What is needed: Give back exactly the lines of the material below that start at the line containing "You are a computer-use agent." and end at the line containing "Instruction: Open the", and no others.

Records for the exercise:

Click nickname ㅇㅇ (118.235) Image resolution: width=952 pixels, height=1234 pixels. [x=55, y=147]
* * *
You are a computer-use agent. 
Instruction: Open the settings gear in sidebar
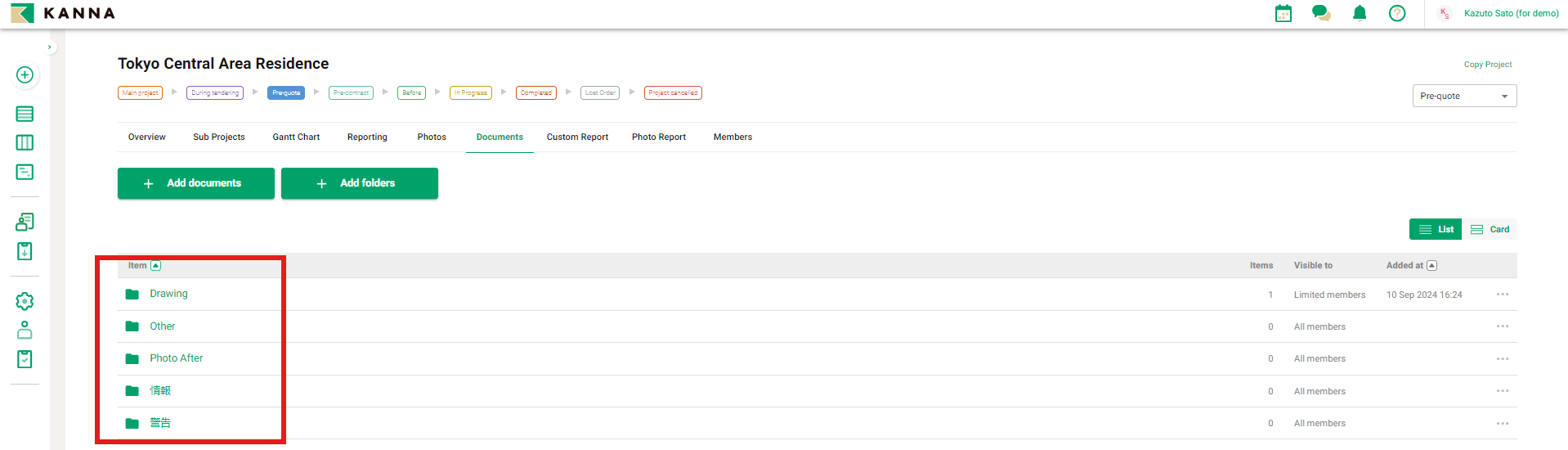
* * *
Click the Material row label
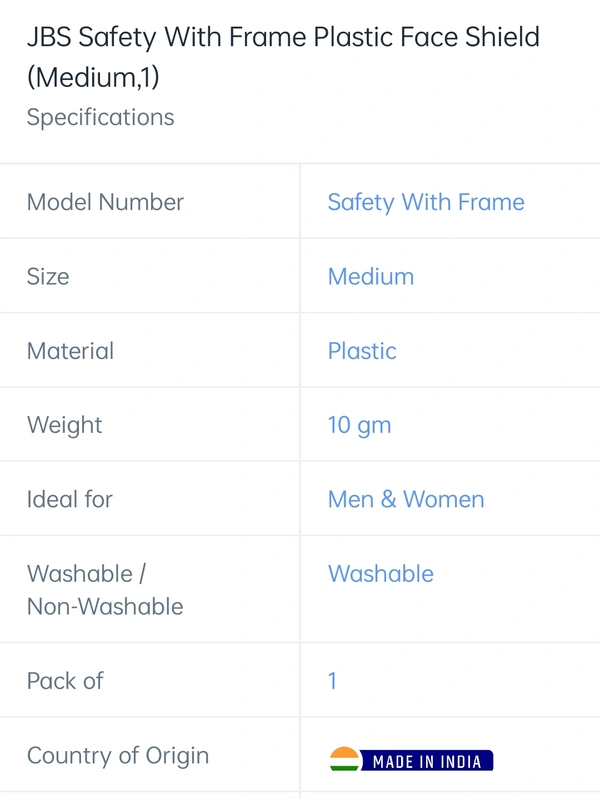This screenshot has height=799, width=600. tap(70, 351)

Expected output:
You are a computer-use agent. 
Instruction: Open the settings gear in sidebar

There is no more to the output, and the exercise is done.